Sapotes are related to persimmons, and contain a fair amount of vitamin A. They are a good source of vitamin C, have a relatively high amount of potassium, and small amounts of other vitamins and minerals.
To prepare a black sapote, cut it into 4 to 6 wedges cutting from blossom end towards stem. With spoon, gently scoop out pulp, discarding seeds. The pulp tends to break up easily, and can be used immediately or frozen.
It makes a great substitute for bananas in your favorite smoothie or banana bread recipe. Here are two other sapote recipes to help you enjoy this unusual fruit.
- 3 to 4 ripe black sapotes (sapotes must be very soft; an unripe sapote is inedible)

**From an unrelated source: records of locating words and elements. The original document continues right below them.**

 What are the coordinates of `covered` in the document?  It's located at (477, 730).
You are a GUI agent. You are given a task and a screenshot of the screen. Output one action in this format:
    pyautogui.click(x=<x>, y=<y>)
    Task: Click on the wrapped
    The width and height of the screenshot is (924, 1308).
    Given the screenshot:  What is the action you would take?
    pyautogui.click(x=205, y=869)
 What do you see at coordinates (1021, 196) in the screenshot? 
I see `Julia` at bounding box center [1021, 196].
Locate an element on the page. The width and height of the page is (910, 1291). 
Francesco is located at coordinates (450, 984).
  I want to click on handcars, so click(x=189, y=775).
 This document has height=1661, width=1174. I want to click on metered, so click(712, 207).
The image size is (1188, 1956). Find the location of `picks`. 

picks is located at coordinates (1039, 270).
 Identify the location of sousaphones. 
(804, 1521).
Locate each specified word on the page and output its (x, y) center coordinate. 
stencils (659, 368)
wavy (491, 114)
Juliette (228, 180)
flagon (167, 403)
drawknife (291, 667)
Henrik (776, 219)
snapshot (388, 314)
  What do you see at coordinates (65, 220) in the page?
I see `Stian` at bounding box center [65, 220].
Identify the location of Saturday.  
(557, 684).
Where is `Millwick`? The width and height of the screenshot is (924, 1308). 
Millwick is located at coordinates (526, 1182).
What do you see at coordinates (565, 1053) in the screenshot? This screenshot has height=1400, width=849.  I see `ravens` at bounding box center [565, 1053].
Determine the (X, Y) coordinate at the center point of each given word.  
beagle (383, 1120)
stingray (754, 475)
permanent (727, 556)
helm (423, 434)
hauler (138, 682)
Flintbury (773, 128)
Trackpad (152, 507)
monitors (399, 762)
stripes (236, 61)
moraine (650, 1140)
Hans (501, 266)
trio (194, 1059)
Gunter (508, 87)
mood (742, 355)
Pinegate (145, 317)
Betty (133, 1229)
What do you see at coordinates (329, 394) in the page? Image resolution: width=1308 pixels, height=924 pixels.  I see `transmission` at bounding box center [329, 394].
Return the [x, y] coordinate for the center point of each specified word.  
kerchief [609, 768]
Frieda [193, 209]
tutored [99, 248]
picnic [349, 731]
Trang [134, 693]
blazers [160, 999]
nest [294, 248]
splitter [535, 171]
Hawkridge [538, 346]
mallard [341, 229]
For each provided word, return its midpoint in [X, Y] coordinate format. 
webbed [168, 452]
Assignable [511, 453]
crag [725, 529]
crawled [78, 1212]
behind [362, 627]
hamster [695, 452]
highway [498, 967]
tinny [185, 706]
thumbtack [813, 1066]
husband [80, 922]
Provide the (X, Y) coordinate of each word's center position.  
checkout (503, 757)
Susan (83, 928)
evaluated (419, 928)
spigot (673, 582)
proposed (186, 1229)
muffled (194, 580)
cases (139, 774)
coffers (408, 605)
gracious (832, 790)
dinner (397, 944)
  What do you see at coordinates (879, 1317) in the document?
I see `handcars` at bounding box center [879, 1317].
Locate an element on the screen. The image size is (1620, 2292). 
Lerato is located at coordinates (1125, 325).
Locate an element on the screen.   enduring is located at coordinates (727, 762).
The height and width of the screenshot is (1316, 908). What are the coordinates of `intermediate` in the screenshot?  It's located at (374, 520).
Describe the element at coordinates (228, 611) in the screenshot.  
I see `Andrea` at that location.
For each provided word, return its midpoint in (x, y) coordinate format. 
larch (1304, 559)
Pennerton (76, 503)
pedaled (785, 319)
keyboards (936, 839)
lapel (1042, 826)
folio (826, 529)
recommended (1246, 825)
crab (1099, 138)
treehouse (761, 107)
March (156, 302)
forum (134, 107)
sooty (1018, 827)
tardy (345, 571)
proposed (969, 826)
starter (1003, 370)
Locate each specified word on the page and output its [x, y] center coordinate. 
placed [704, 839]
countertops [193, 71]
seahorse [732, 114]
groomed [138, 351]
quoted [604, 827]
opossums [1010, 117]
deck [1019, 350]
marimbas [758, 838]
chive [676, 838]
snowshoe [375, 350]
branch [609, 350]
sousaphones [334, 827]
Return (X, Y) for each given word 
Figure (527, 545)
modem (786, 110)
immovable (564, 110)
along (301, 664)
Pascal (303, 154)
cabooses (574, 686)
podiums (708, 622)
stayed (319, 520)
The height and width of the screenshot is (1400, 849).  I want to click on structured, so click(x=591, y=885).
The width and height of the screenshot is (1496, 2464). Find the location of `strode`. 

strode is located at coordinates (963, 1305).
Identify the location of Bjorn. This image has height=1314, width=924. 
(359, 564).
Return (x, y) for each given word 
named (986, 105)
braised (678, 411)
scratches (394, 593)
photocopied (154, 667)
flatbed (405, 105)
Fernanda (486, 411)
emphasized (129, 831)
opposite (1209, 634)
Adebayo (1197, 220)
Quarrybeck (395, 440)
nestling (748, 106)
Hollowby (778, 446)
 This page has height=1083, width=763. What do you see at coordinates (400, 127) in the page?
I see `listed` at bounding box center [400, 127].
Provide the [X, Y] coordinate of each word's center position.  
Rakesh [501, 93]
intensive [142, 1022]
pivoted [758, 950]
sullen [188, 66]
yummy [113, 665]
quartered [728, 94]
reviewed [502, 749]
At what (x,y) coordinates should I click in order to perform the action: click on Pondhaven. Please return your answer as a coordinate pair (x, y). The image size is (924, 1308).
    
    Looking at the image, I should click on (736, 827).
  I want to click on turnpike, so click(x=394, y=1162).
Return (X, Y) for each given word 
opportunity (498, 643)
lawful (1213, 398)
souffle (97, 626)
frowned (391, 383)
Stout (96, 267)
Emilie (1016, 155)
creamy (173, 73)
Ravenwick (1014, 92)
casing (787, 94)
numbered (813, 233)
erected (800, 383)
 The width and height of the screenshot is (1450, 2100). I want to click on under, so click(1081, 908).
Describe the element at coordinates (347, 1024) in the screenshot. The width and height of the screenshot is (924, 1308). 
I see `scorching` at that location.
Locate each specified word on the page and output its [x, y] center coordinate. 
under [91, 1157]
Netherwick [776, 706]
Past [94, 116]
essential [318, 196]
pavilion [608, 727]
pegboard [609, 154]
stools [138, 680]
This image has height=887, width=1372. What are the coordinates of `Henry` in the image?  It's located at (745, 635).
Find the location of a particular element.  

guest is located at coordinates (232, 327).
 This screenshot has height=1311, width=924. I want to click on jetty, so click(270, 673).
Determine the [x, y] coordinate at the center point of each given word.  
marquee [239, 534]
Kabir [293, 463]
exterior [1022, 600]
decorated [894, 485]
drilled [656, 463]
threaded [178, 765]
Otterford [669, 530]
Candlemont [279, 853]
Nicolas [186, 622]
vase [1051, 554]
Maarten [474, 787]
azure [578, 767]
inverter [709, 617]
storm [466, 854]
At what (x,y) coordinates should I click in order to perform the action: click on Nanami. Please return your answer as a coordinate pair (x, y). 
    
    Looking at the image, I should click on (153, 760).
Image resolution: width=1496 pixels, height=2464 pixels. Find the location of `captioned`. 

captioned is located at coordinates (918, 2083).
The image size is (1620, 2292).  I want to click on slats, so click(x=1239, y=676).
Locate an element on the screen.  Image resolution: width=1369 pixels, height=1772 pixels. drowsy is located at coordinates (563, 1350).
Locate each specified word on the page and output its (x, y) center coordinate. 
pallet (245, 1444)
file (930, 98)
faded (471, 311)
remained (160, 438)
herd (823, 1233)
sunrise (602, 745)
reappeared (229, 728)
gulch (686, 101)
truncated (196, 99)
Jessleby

- ¼ to ½ cup light honey, to taste
- 1 tsp. grated orange rind
- 2 cups orange juice
- 2 Tbsps. finely shredded orange rind
- Remove stems from sapotes.
- Pull off green skin with your fingers. You now have a dark brown, thick pulp.
- Inside are hidden almond-shaped seeds. Remove these with your fingers.
- In food processor, combine sapote pulp, honey, orange rind, and orange juice. Pulse until mixed well.
- Chill. Mixture should be shiny black-brown.
- Garnish with a few fine shreds of orange rind on each serving.
- Dulce de Sapote Negro can also be frozen as a sherbet.
- Mixture for Dulce de Sapote Negro
- orange slices
- orange juice
- pure water
- Using the mixture for Dulce de Sapote Negro, add enough orange juice and water (to taste) to bring to beverage consistency.
- Chill thoroughly. Serve on ice in chilled tall glasses.
- Garnish with an orange slice on the rim of each glass.